All three little girl statues are now connected by beams of light from their respective pearls. This forms a large triangle of light in the middle of the ocean. And in the middle of that triangle glows the Triforce. Triforce...triangles! I get it!

The Triforce symbol spins prettily in the water until something starts rumbling beneath the ocean's surface. And out of the Triforce comes...well, let's see, keeping with the themes in this game, it's either going to be another Triforce of some kind, or it's going to be a big penis. What do you guys think it is?

The penis wins out. A gigantic phallic structure rises out of the water, a mass of penisy gray slate covered with runic lettering. Twink, who has been flying through the air all this time, smacks amusingly face-first into the side of the penis, which, painful as it might have been, was undoubtedly a pleasurable experience for him. Sean Connery floats on over to pick up Twink, and together they stare in awe at the manly structure.

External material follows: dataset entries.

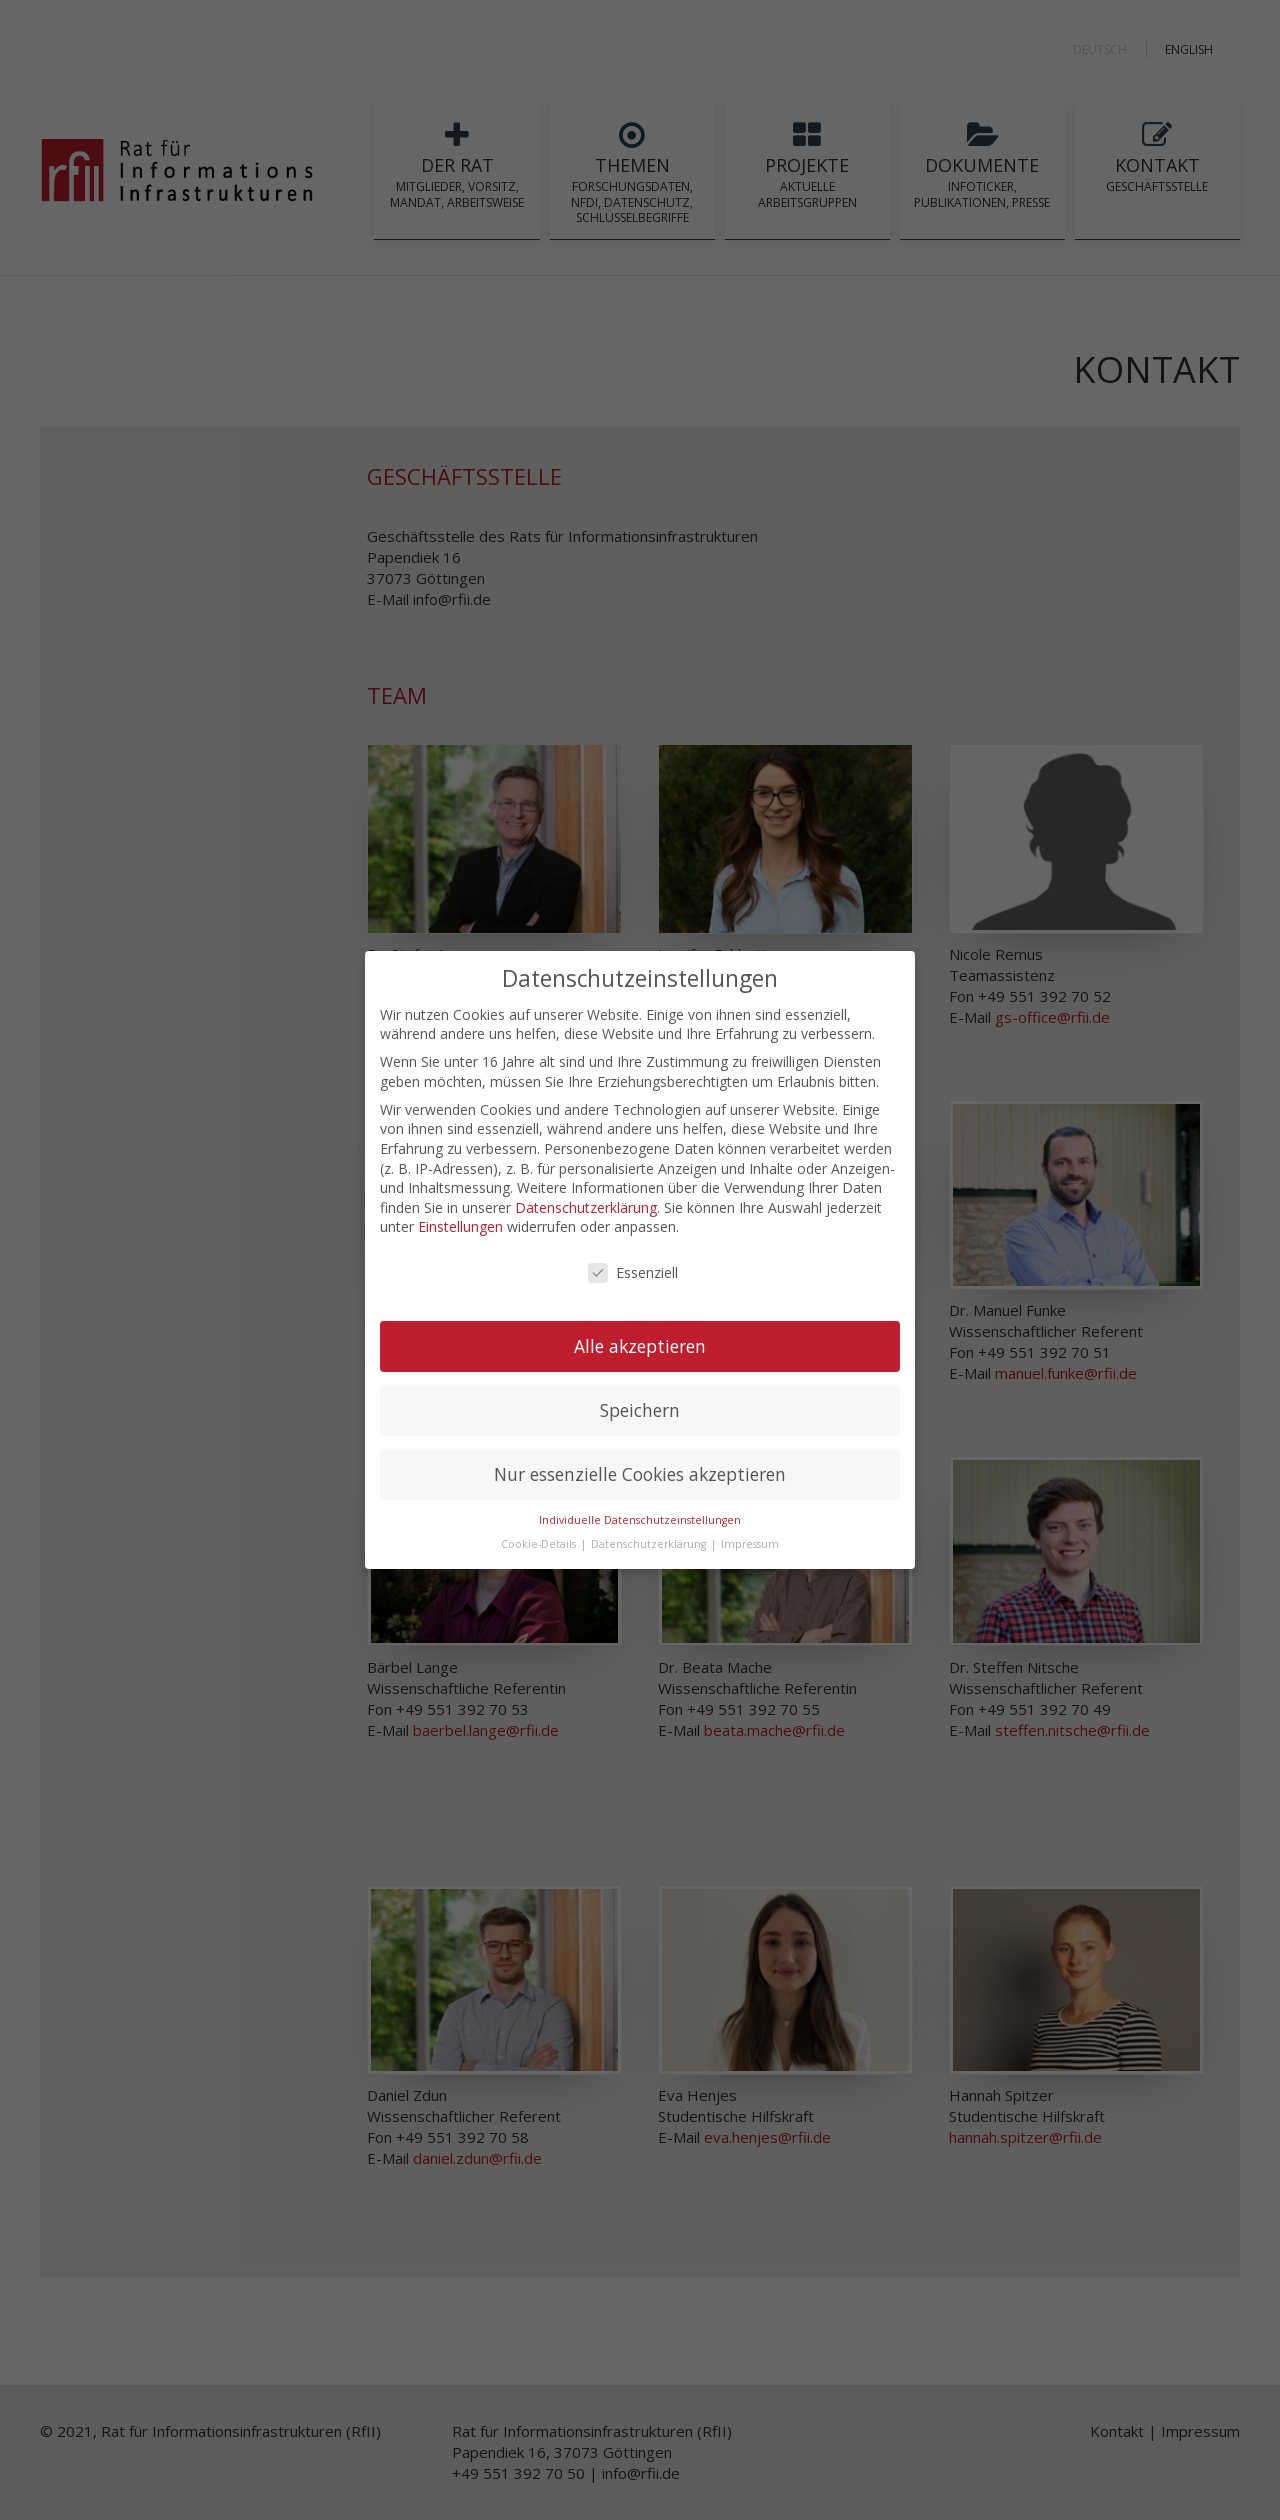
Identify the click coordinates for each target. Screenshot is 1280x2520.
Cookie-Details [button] (540, 1544)
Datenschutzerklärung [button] (650, 1544)
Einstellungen (460, 1226)
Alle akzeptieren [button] (640, 1346)
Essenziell (633, 1273)
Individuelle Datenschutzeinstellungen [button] (640, 1520)
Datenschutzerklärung (586, 1207)
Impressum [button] (750, 1544)
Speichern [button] (640, 1410)
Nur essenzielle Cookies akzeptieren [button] (640, 1474)
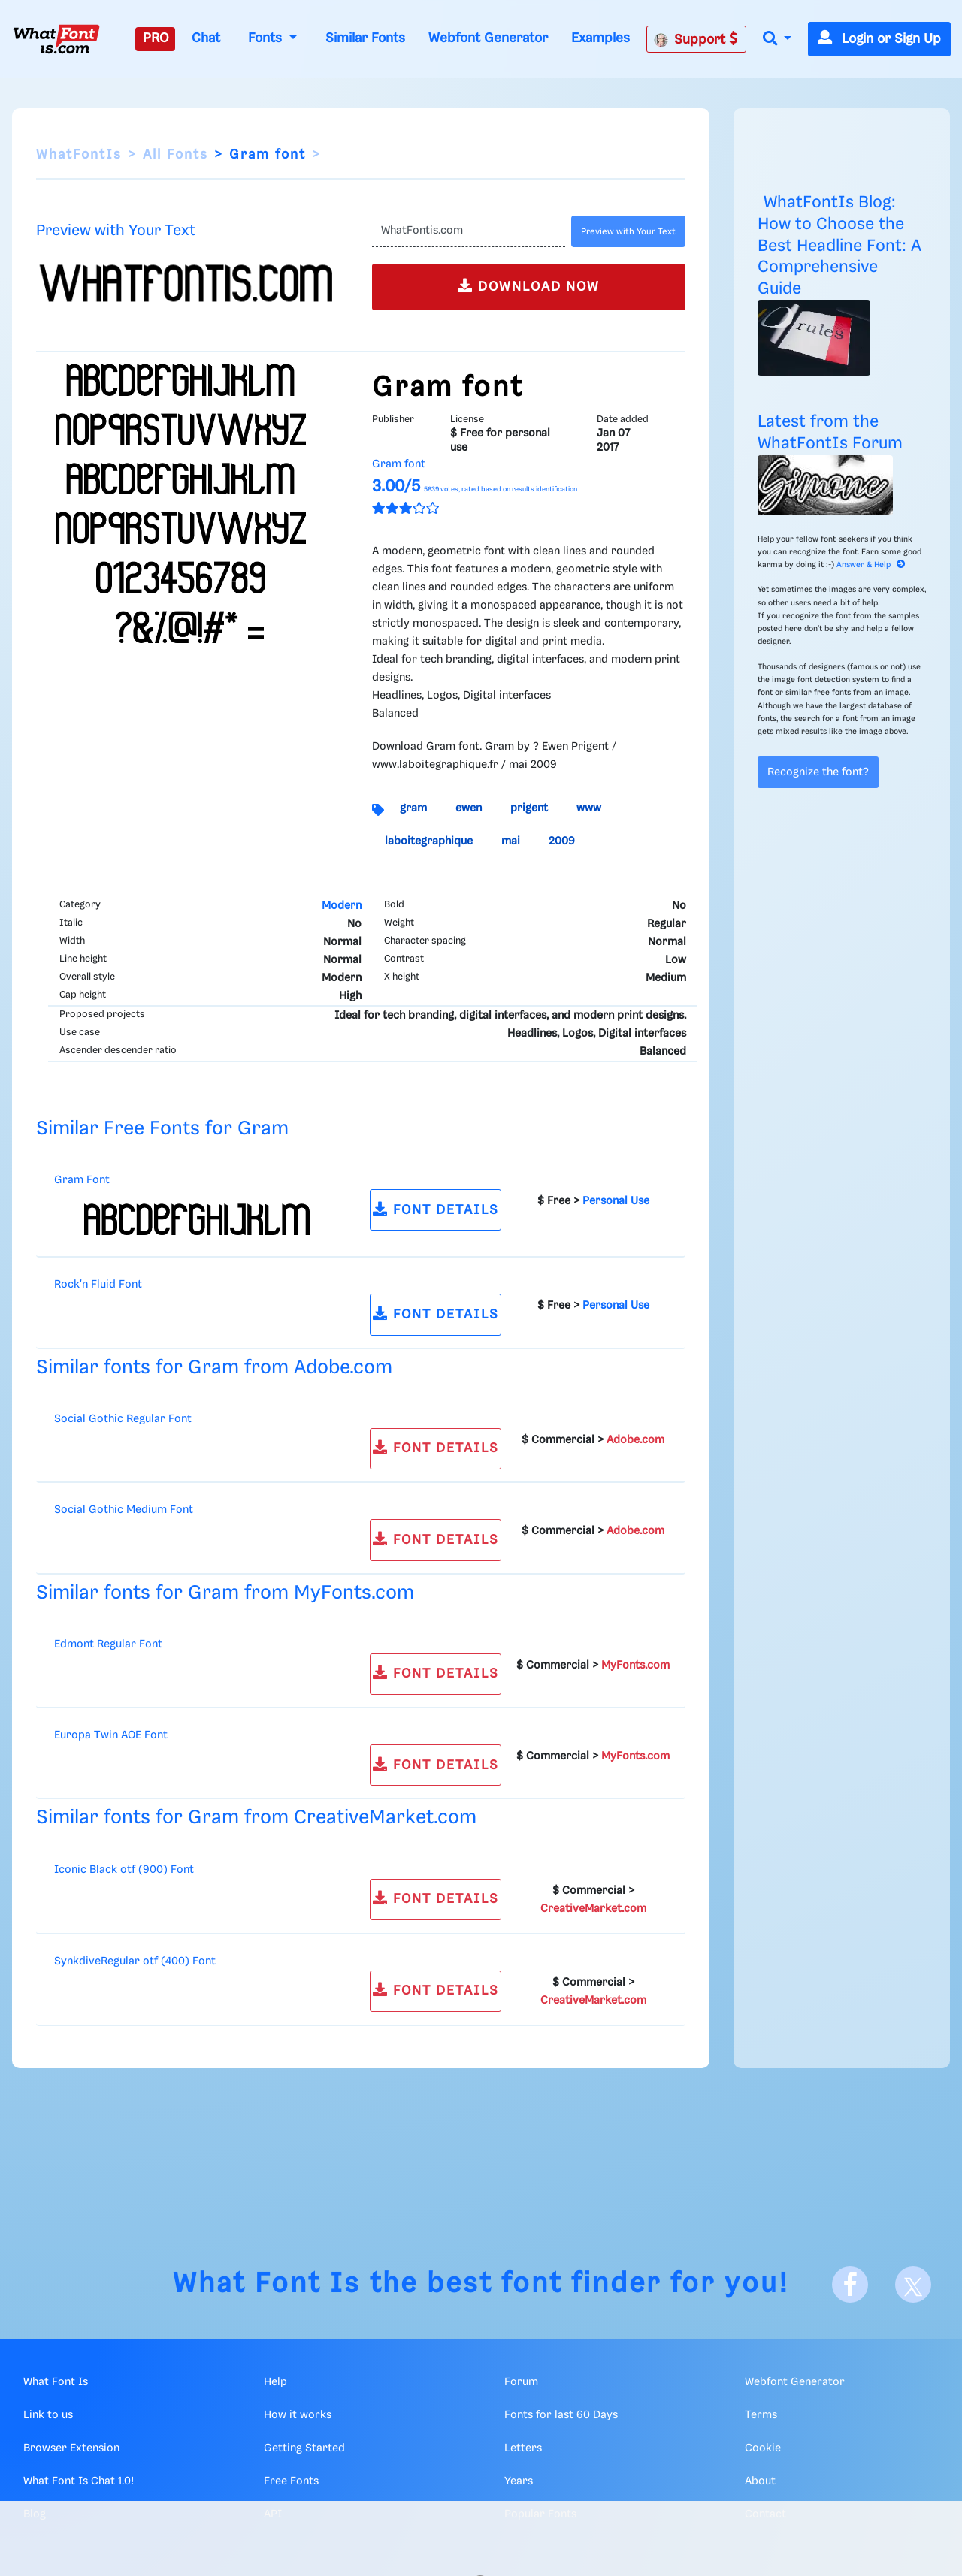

The shaft itself is surrounded by a larger round alcove, giving the penis the supportive testicles it needed to complete the imagery.

And you guys think we're imagining things.

Sean explains to Twink: "This tower, which the pearls of the gods have caused to appear, is a place that the gods of the ancient world prepared so that they might test the courage of men." So the pearls of the gods made this giant penis erect itself out of the water? It's like a do-it-yourself bukkake joke. I won't even touch that "test the courage of men" bit. This game just lays it all out there for me.

Sean elaborates that if Twink can brave this intimidating place, then the gods will recognize him as a "true hero." And he needs that certification if he wants the "power to destroy the great evil." Sean pumps up Twink by reminding him of all that he's gone through to get to this point, and how he must "believe in [his] own courage." Twink nods, staring up at the Phallus of the Gods with excitement, anticipation and fear--but mostly lust.

And that's where this recap will end, because I so love leaving Jeanne to recap long and irritating dungeons. So in the next recap, Twink will brave the Phallus, with only his cunning and a bunch of weapons to protect him. There might also be a couple hours' worth of exposition. Just warning you in advance. And I'll be back for part seven, hopefully recovered from my fatal overdose of Tingle. Adios!